• **Work instruction**
The number of lines holding the string "computer" is all that is wanted; count them in the records below.

• **Data for this exercise**

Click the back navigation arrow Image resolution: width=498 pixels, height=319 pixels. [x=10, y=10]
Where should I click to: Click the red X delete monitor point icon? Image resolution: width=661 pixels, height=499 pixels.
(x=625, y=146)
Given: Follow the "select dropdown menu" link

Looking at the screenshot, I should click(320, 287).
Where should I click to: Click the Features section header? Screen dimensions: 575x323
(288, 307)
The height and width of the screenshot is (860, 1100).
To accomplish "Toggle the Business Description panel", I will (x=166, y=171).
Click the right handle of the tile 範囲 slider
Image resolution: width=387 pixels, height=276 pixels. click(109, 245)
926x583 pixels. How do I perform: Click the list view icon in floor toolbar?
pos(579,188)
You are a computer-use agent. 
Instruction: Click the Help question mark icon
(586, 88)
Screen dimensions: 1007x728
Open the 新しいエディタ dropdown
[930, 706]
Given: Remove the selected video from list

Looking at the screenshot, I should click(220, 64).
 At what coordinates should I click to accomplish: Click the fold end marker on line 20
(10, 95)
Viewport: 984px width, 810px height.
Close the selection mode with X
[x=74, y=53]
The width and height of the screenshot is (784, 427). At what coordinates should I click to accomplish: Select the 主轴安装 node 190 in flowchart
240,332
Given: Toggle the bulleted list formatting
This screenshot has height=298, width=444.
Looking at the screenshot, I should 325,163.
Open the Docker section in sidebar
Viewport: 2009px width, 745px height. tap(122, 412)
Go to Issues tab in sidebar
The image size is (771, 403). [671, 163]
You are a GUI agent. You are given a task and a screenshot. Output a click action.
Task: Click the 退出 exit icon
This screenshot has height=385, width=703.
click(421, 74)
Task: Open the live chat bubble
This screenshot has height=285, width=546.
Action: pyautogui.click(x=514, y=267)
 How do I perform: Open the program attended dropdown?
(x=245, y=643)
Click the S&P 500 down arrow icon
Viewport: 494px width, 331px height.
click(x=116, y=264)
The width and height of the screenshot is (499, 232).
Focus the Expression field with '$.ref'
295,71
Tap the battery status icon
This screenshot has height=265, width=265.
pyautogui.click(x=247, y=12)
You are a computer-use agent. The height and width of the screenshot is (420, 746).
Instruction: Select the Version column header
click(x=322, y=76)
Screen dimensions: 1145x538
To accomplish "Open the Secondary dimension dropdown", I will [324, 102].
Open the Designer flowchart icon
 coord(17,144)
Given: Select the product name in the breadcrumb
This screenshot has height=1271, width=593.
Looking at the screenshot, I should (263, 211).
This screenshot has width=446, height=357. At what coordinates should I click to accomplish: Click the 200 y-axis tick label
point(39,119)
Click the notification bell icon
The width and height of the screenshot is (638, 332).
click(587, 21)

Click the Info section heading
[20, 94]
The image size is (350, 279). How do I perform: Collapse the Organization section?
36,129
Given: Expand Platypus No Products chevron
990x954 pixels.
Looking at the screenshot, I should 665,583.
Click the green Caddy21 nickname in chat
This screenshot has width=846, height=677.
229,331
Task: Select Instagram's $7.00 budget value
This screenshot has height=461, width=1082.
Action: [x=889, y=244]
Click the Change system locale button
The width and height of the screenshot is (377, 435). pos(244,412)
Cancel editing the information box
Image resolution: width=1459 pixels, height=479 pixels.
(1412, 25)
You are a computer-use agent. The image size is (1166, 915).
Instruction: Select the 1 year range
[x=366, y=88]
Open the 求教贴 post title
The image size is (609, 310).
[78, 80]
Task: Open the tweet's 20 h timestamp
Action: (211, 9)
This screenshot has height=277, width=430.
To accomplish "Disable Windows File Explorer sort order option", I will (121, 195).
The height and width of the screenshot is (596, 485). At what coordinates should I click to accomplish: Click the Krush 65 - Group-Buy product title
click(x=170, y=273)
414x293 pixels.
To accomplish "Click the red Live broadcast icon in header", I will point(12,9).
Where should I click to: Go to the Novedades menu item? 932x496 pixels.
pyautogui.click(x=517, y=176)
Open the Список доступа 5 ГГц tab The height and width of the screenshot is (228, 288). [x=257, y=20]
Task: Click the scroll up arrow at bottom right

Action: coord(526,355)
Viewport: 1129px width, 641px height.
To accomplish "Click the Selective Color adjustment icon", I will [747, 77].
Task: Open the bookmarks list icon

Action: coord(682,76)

• **Written solution**
3